New Relic has unveiled two major innovations, Agentic AI Monitoring and the AI Model Context Protocol (MCP) Server, designed to enhance enterprise observability and support the integration of agentic artificial intelligence into production systems. Together, these capabilities aim to transform complex AI environments into more transparent, manageable systems, enabling teams to deliver reliable software in the AI-driven era.
Agentic AI Monitoring gives organisations complete visibility into interconnected AI agents and tools, allowing them to optimise performance and prevent downtime. Meanwhile, the New Relic AI MCP Server introduces a standardised way for AI assistants, including GitHub Copilot, ChatGPT, Claude, and Cursor, to directly access observability data from New Relic’s platform. This connection embeds real-time insights within engineers’ daily workflows, improving collaboration between AI and human developers.
Brian Emerson, Chief Product Officer at New Relic, said, “The convergence of AI workloads, cloud-native architectures, and real-time data processing has created a perfect storm of complexity. Our platform uses intelligent automation and unified data correlation to diffuse that complexity so you can operate your business confidently and at scale. Our latest innovations further empower enterprises to adopt AI systems that create real business value, rather than cutting into the bottom line.”
Addressing the challenges of agentic AI
As organisations increasingly adopt agentic AI systems, their internal architectures are becoming more complex. These systems often involve multiple agents that depend on one another, drawing information from various MCP servers and shared memory. This interdependence can make it difficult to trace the source of an issue, especially when one agent produces inaccurate data that others rely on.
New Relic’s Agentic AI Monitoring is built to address these challenges. It offers end-to-end observability into every agent and tool call within collaborative AI systems. Users can now see how agents interact, track communication patterns, and access detailed data on performance, latency, and errors. The platform’s AI Inventory view provides a complete overview of all active agents and tools, while the Agents Service Map visualises interactions and allows teams to drill down into specific performance details.
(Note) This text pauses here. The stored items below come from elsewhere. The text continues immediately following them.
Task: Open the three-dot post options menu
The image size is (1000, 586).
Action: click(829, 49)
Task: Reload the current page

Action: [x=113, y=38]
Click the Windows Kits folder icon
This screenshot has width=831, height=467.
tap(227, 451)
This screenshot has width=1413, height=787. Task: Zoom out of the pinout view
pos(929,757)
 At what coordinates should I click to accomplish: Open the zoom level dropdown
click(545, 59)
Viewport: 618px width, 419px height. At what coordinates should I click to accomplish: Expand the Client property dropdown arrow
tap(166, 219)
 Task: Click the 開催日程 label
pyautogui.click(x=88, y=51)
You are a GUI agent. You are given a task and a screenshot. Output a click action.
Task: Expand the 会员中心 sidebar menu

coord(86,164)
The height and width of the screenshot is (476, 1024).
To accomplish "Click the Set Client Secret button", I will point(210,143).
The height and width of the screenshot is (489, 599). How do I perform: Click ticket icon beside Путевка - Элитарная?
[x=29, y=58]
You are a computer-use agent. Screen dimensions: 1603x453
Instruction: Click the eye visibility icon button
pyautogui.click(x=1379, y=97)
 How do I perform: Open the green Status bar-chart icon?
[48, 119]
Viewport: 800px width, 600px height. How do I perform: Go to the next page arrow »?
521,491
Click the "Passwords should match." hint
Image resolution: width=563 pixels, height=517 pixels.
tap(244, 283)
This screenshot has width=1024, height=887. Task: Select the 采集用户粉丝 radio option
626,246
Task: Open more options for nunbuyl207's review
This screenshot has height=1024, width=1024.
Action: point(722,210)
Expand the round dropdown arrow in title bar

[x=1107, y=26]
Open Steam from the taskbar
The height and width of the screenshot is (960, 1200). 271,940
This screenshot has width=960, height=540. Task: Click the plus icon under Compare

Unlike traditional monitoring tools that only track individual large language models (LLMs), New Relic’s approach connects agent monitoring with infrastructure and service-level observability. This gives engineering and DevOps teams a unified view of the entire AI ecosystem, helping them diagnose issues faster, improve system reliability, and optimise efficiency across the full AI-enabled technology stack.
Expanding access with the AI MCP Server
The new AI MCP Server further enhances collaboration between engineers and AI assistants. It allows agents to access real-time observability data directly from New Relic without requiring users to switch between platforms. This integration helps engineers retrieve deep insights into system performance from within their preferred AI tools, reducing downtime and accelerating incident resolution.
IDC Group Vice President Stephen Elliot commented, “As enterprises deploy agentic AI to accelerate software delivery, engineers have lacked direct access to observability data within their workflows. Observability platforms will need to fill that gap by making observability capabilities available to any MCP-compatible agent. By creating an intelligent feedback loop where AI systems become more observable and reliable, while observability platforms become more intelligent and proactive, the industry can equip enterprises with the confidence needed to innovate at speed.”
Enhancing performance with outlier detection
In addition to these AI-focused releases, New Relic has introduced Outlier Detection, a new feature that complements its existing anomaly detection capabilities. Outlier Detection helps teams identify and analyse unusual behaviours or performance deviations that may indicate potential failures. By flagging these issues early, teams can take proactive measures to prevent them from affecting end-users. The feature not only detects anomalies but also supports faster resolution by prioritising remediation efforts.
Availability
Agentic AI Monitoring, the AI MCP Server, and Outlier Detection are currently available in limited preview through the New Relic Intelligent Observability Platform.